Litsinger especially enjoyed the inn on her last visit to campus, a few years ago.
"When I walked in, I actually saw the ghosts," she said—even Miss Betty, whom she described as "not too tall" with "dark hair."
UMCP is just one of many sites she has visited; in fact, Litsinger has compiled a list of 232 "hauntings" throughout Maryland and posted them on her Web site. She, however, knows of about 1,000 sites overall and is putting them together for a book, tentatively titled, "Haunted Maryland."
Colleges pepper the list of sites.
One of the most compelling, Litsinger said, is Mount St. Mary's University in Emmitsburg. There, the ghost of Elizabeth Ann Seton walks the hallways.
Seton, the first American-born citizen to be canonized by the Catholic Church, lived near the university's National Shrine Grotto in the early 1800s.

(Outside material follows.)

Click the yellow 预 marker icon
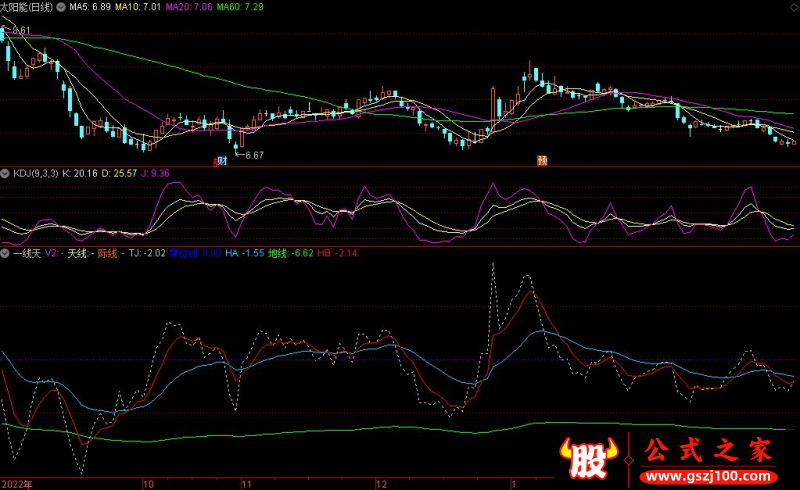800x490 pixels. pyautogui.click(x=542, y=159)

Now, the association says, strange noises, which can't be accounted for, come from behind closed doors, and Seton's ghost glides through the hallways in her nun's habit, escorted by a man carrying a doctor's bag.

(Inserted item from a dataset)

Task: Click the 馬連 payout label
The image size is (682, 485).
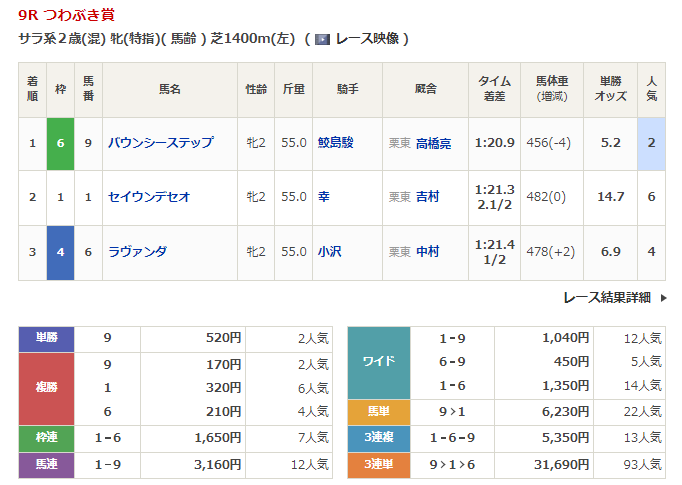Action: 47,463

"It's a very good story," Litsinger said. "She's been seen by so many people. ... the fact that she's continually seen makes it even better."
Mount St. Mary's acknowledges that there have been some sightings of Seton.
"Occasionally, I think she's guiding us. If not her ghost, then it's her persona," said Linda Sherman, a university spokeswoman.
Litsinger goes out on "investigations" in search of the paranormal once or twice per month, on average.
Halloween doesn't hold much special meaning for her, since she investigates these spooky occurrences year-round.
"People call me to come investigate their homes and business," she said. "I will take pictures to show people who their ghost is, and tell them more about their ghost before I leave."
Litsinger takes recording and detecting equipment—including a camera, audio recorder and electromagnetic field detector—with her on these investigations.
She hasn't seen Seton's ghost, but "would like to."
"Colleges are not always very friendly," she said. "They don't want it to get out about ghosts. They don't want people to hear."
In addition to her investigation at UMCP, she got ghostly voices on tape at Loyola College.
At McAuley Hall, she said, objects tumble off shelves and eating utensils fall off counters by themselves. Doors also close by themselves, sometimes slamming shut.
College spokeswoman Courtney Jolley, however, wasn't familiar with any ghostly activity at Loyola, even anecdotally.
A pair of notable ghosts haunts the U.S. Naval Academy in Annapolis, said Mike Carter, a follower of the city's ghosts and owner of "Ghosts of Annapolis Tours."
Carter has been leading ghost tours of Annapolis for five years and plans to start taking guests out on ghost hunts.
James Sutton, a lieutenant who died at the academy in 1907, has been known to appear as midshipmen lie in their beds, he said.
John Paul Jones, a captain in the Continental Navy during the Revolutionary War, was interred at the academy's chapel and now meanders around the grounds.
The notable thing about Jones' ghost, Carter said, is that it has talked to people inside the crypt. It asked of one: "What is your name, sailor?"
"Most people don't hear ghosts," Carter said. "Ghosts don't generally talk or make noise, unless they're banging into things."